Jamie laughs. “Are you kidding? I’m starving.”
I push up from the couch. “Let me see what I have in my cabinets. There’s not much, but maybe enough to whip something up.”
Jamie follows me to the kitchen. “Oh, I love trying to make something with whatever random ingredients are lying around. I do it all the time at the house. Since I’m the one who keeps everyone on track with our diets, it’s an important skill to have.
Whenever Felix or Carter whine that we have to order a pizza because we don’t have the ingredients for anything, I can whip up something nutritious and edible from whatever I find. ”
I fling open my cabinet doors and step back. “I’ll give you free rein, then.”
“Wise choice.” He props his hands on his hips authoritatively as he scans the contents. The pose accentuates the breadth of his shoulders. “Hmm … canned tomatoes. Ohh, kidney beans … do you have an onion?”
I grab one from the counter. “Yep.”
“Ground beef?”
I check the pack in the fridge that I haven’t gotten around to using yet. It’s still in date. “Yep again.”
Jamie claps his hands with enthusiasm. “Perfect. We’re making chili.”
He finds a big pan and puts it on the stove, before arranging the ingredients on the counter. “I should text the guys and tell them what’s going on. It hasn’t stopped hailing, has it?”

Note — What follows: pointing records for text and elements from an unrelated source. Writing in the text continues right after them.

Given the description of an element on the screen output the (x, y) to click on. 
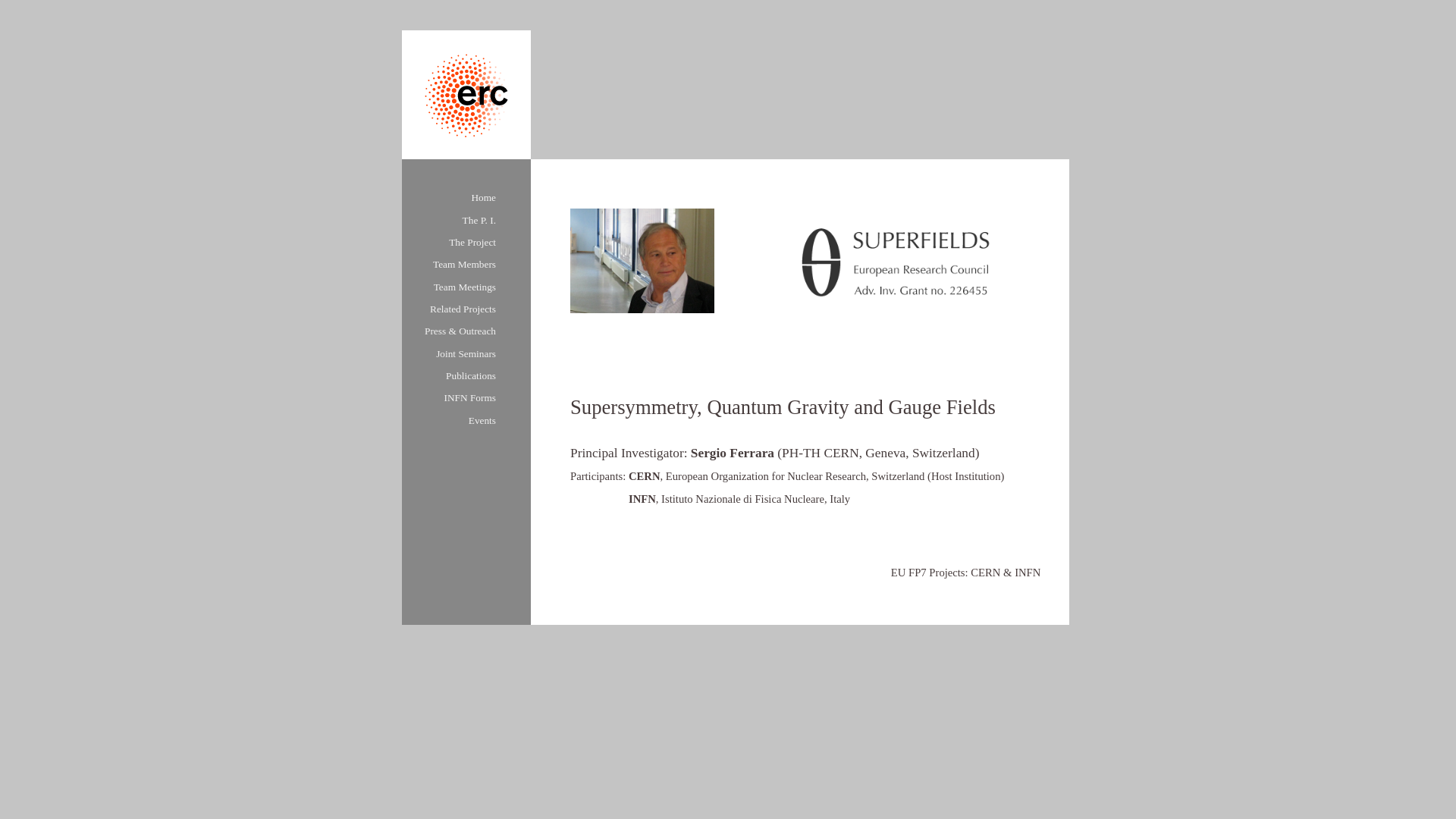
INFN Element type: text (1027, 572)
INFN Element type: text (641, 498)
Joint Seminars Element type: text (465, 353)
Events Element type: text (481, 420)
Team Meetings Element type: text (464, 286)
CERN Element type: text (644, 476)
Press & Outreach Element type: text (459, 330)
INFN Forms Element type: text (470, 397)
Publications Element type: text (470, 375)
Team Members Element type: text (464, 263)
The P. I. Element type: text (478, 219)
CERN Element type: text (985, 572)
Related Projects Element type: text (462, 308)
The Project Element type: text (471, 241)
Home Element type: text (482, 197)
Given the description of an element on the screen output the (x, y) to click on. 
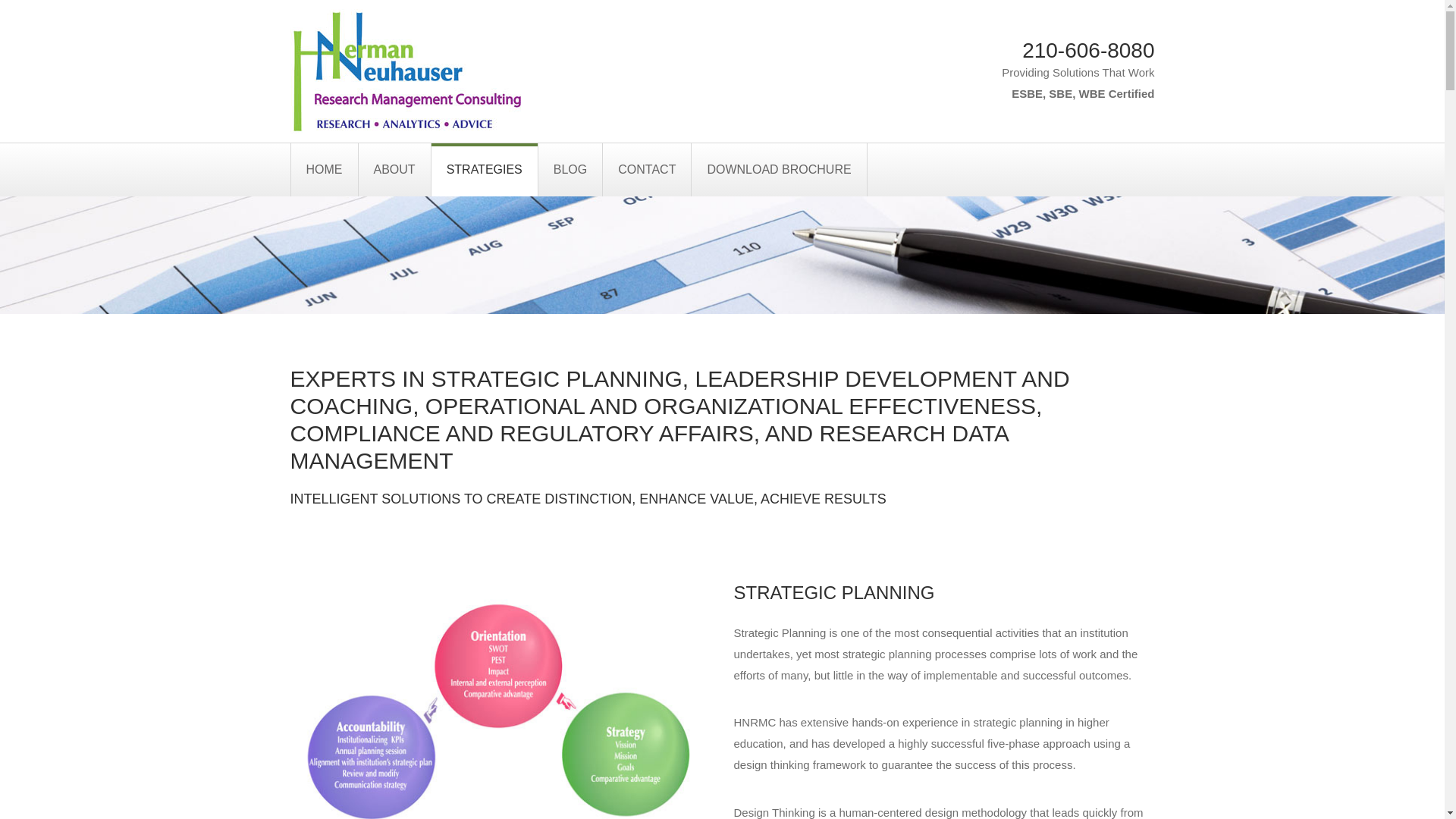
DOWNLOAD BROCHURE (778, 169)
ABOUT (394, 169)
CONTACT (646, 169)
STRATEGIES (484, 169)
BLOG (569, 169)
HOME (323, 169)
Given the description of an element on the screen output the (x, y) to click on. 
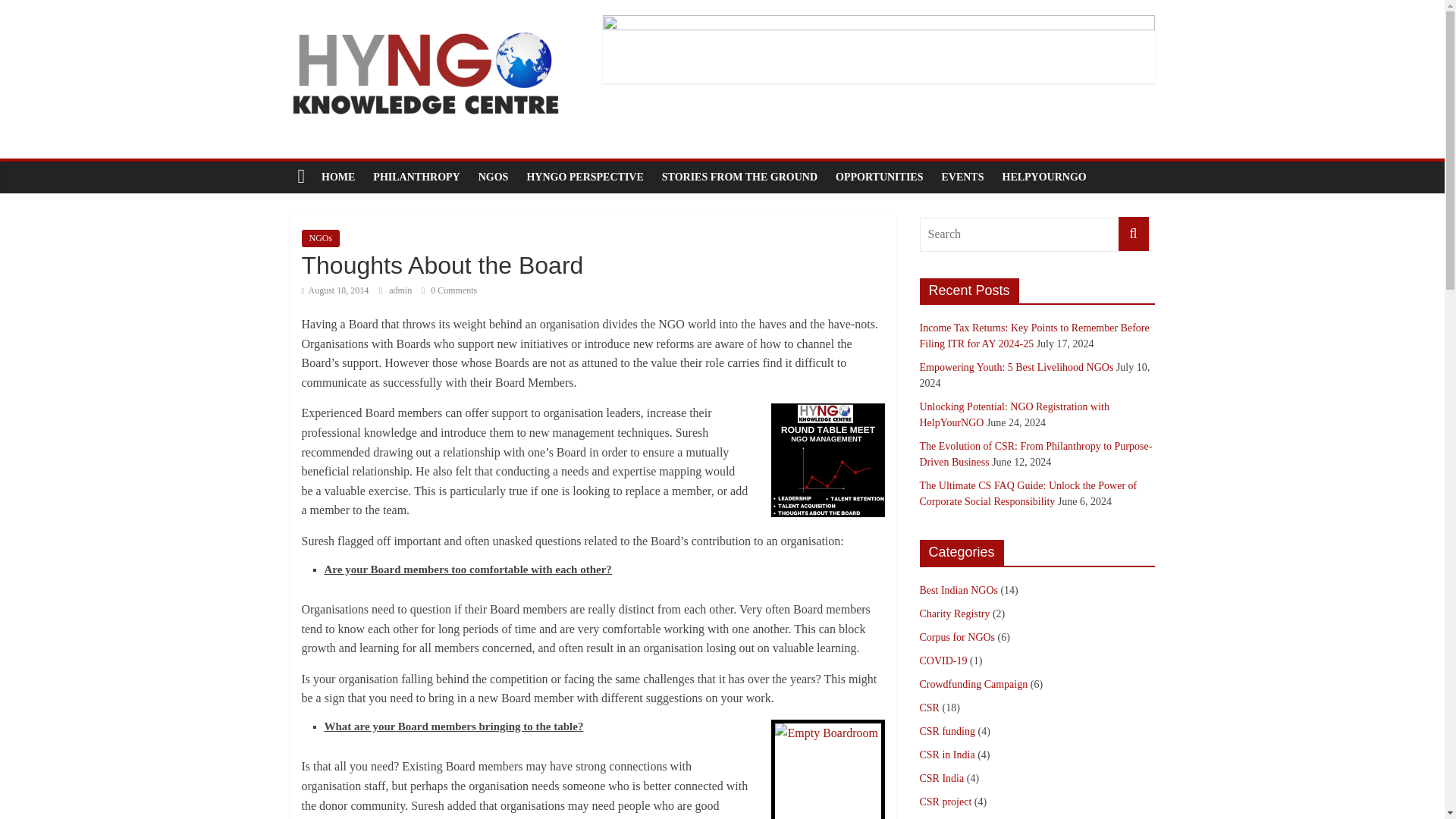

I find a strange emotion welling up in me when he pulls back the curtains to look outside. I’m hoping that it hasn’t stopped hailing. I don’t want Jamie to leave.
“Shit,” Jamie says, peeking outside. “It looks even worse. Some people’s windshields are probably gonna be smashed tomorrow.”
The news gives me a glad, buoyant feeling. Well, not the smashed windshield news. I am capable of sympathy, after all. But the news that the weather outside is too frightful for Jamie to go home.
“There’s that dirty mouth I was asking for,” I quip.
Jamie turns to me, his expression wry and playful. “You’ve corrupted my innocence.”
I imagine Jamie’s mouth even dirtier, curses dripping from it in low rasps, right next to my ear as he moves between my legs. A quiver ripples through my body. I pull my mind out of the gutter.
“I’ll chop the onion,” I say, reaching for something safer to settle my thoughts on.
There’s tension in my shoulders as Jamie and I prepare the meal. This is all just so unusual. Jamie being in my apartment like this. I’m almost afraid to give in to the feeling nestled in my chest, the feeling of comfort and security at having him here, the enjoyment of this mundane domestic task.
Gradually, the tension melts away. I start to give in. Since I came to Cedar Shade, the only nights I haven’t spent alone have been with Jamie. And, as I reflect, I’ve enjoyed each of them. Even when I’ve tried not to give myself permission to.
When everything is assembled in the pot and the liquid is simmering, there’s nothing to do but wait.
“About an hour should do it,” Jamie says.